This section presents some specific aspects related to the planning of access networks to provide air navigation service such as Radar, ILS, VOR, etc.

Despite these services being commonly designed using a single transmitter instead of a network of transmitters, the planning process is based on common steps specified in the section on access network planning, although some aspects are presented here to better adapt to this kind of projects.

Then, steps of access network planning process are listed, highlighting in each of them, and when necessary, the points to which the user must pay special attention in the case of planning air navigation services.

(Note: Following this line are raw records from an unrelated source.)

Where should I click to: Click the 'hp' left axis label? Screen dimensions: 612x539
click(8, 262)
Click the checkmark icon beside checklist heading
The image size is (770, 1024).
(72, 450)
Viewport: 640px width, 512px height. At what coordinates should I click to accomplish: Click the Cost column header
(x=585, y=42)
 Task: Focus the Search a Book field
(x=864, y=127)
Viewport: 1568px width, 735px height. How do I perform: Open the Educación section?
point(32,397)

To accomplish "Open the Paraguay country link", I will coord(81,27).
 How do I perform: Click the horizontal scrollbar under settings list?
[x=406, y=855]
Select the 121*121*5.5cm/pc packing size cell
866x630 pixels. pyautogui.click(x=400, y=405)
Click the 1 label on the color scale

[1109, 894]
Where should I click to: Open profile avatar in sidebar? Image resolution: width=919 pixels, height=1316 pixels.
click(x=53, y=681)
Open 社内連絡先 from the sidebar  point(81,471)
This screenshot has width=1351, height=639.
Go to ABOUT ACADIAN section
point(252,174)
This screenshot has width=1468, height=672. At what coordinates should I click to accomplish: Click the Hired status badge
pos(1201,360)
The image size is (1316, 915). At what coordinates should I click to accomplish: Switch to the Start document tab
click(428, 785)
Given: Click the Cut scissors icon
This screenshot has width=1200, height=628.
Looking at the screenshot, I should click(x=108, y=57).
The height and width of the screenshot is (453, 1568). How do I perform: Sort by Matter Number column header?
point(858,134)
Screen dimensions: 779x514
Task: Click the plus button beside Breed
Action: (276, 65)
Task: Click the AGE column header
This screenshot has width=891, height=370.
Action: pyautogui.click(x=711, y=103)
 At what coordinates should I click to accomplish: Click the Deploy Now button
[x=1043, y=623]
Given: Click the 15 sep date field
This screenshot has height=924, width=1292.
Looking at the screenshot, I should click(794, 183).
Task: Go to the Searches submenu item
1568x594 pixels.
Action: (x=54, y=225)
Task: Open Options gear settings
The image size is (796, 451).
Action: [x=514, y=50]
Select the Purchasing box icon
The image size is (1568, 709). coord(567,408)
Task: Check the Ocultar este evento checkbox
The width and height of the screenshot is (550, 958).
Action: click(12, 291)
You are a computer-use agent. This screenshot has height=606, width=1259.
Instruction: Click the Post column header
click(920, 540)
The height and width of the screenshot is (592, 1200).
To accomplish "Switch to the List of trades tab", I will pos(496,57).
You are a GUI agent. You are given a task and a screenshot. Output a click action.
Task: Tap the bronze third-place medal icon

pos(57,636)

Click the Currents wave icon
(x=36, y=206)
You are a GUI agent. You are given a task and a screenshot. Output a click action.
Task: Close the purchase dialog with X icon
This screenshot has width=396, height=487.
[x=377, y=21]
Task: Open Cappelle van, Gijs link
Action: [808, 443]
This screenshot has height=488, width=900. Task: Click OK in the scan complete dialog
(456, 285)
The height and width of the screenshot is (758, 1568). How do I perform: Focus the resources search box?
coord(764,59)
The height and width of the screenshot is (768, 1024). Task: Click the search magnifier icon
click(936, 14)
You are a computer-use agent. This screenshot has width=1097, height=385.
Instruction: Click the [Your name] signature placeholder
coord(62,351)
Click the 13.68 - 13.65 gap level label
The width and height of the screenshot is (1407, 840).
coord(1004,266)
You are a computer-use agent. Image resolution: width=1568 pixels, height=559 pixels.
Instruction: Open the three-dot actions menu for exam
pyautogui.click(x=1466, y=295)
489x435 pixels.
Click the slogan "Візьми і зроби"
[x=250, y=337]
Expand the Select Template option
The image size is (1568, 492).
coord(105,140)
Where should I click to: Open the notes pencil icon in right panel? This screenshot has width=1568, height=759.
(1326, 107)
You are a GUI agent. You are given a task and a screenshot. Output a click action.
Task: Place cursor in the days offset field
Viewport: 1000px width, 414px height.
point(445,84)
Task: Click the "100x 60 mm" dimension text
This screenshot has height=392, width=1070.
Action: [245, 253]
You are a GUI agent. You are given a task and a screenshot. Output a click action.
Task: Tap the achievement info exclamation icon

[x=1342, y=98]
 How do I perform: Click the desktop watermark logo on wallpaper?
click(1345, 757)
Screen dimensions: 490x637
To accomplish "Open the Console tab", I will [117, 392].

NEEDS ANALYIS - CONFIGURATION

•Cartography. Considering that, in general, this type of services are oriented to the communication between groud and an aircraft flying at certain altitude above the sea level, the cartography to use is not a determining factor, so a terrain model with 100-meter resolution is enough.

•Calculation methods. ITU-R Rec. 528 is the method commonly used in this kind of communications. This method is based on interpolation from empirically derived basic transmission loss curves, valid for ground-air links, as functions of distance, antenna height, frequency and percentage time.

PARAMETERIZING STATIONS

•Transmitting end. It radiates the signal, in an omnidirectional way, as in the case of VOR or radar (where it is dispersed to the receiver for detection), or in a directional way, as in the case of ILS.

•Receiving end. Where, in the case of radar studies, the user can set up the target surface and searching criteria, defining a distance above sea level to create different steps to analyze (in case minimum and maximum are the same, it will be an only fixed height). For the rest of the cases, it is possible to configure the reception threshold.

NETWORK PLANNING

•Best server by signal. For radar, the user must define each step height where the target is. Multiple signal maps will be generated where each pixel represents the power level received by the transmitter considering that there is a target at the height specified by the layer. For the rest of the cases, a signal level map will be generated, taking into account the reception threshold set by the user.

•Receivers Orientation. Only in radar studies. The user must define the reception threshold to determine the minimum value where it is possible to detect a target. Therefore, the value in each pixel of this result will be the minimum height above sea level where the received signal exceeds the threshold.